From the Research
A anticoagulação e o tratamento cirúrgico para a endocardiomiofibrose são indicados com base em apresentações clínicas específicas, e não como manejo rotineiro. A anticoagulação é recomendada quando a endocardiomiofibrose é complicada por fibrilação atrial, aumento significativo da câmara cardíaca ou evidência de trombos intracardíacos, utilizando warfarina com um alvo de INR de 2,0-3,0, ou anticoagulantes orais diretos como apixaban 5mg duas vezes ao dia 1. A intervenção cirúrgica é indicada para doença avançada (sintomas de classe III ou IV da NYHA) com sintomas de insuficiência cardíaca graves apesar da terapia médica ótima, obliteração ventricular significativa, regurgitação valvar grave ou trombos intracavitários grandes. A abordagem cirúrgica geralmente envolve decorticação endocárdica, remoção de tecido fibroso e reparo ou substituição de válvula conforme necessário. Essas intervenções são necessárias porque a endocardiomiofibrose causa espessamento progressivo da fibrose endocárdica, levando a uma restrição da filling ventricular, disfunção valvar e formação de trombos. Embora a cirurgia possa melhorar os sintomas e a sobrevivência em casos avançados, ela carrega riscos perioperatórios significativos com taxas de mortalidade de 15-20% 2. Os pacientes requerem acompanhamento de longo prazo independentemente da abordagem de tratamento devido à natureza progressiva da doença. Além disso, estudos recentes destacam a importância de uma abordagem individualizada para a anticoagulação em pacientes com endocardite infecciosa, considerando fatores como o risco de complicações tromboembólicas e hemorrágicas 3. Portanto, a decisão sobre a anticoagulação e o tratamento cirúrgico para a endocardiomiofibrose deve ser baseada em uma avaliação clínica cuidadosa e em evidências disponíveis, considerando as características específicas de cada paciente e as possíveis complicações associadas ao tratamento.

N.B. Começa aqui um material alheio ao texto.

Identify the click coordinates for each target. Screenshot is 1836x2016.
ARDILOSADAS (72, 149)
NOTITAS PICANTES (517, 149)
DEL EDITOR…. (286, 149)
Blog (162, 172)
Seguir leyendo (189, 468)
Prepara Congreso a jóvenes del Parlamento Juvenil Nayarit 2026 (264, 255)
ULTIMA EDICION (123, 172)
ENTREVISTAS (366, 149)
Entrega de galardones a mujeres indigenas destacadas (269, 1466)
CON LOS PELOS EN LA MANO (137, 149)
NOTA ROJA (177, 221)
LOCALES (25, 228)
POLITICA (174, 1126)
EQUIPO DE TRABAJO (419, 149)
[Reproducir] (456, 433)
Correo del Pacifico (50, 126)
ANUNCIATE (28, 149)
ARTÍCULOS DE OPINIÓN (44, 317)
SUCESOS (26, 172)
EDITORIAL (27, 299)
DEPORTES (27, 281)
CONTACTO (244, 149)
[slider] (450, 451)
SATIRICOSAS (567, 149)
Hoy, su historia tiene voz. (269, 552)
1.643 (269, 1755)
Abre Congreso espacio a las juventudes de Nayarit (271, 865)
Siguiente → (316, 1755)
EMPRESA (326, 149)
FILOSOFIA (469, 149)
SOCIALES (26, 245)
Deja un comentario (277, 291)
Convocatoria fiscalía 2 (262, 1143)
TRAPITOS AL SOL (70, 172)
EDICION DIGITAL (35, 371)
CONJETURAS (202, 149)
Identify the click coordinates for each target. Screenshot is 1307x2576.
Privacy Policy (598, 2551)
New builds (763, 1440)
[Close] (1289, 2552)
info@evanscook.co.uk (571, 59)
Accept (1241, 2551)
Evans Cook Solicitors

Algumas considerações importantes incluem:
- A avaliação do risco de tromboembolismo e hemorragia em pacientes com endocardiomiofibrose;
- A escolha do anticoagulante mais adequado, considerando fatores como a eficácia, a segurança e a facilidade de uso;
- A necessidade de acompanhamento de longo prazo para monitorar a evolução da doença e ajustar o tratamento conforme necessário;
- A importância de uma abordagem multidisciplinar, envolvendo cardiologistas, cirurgiões cardíacos e outros especialistas, para garantir a melhor gestão possível da endocardiomiofibrose. Em resumo, a anticoagulação e o tratamento cirúrgico para a endocardiomiofibrose devem ser indicados com base em apresentações clínicas específicas e em uma avaliação cuidadosa dos riscos e benefícios associados a cada abordagem de tratamento.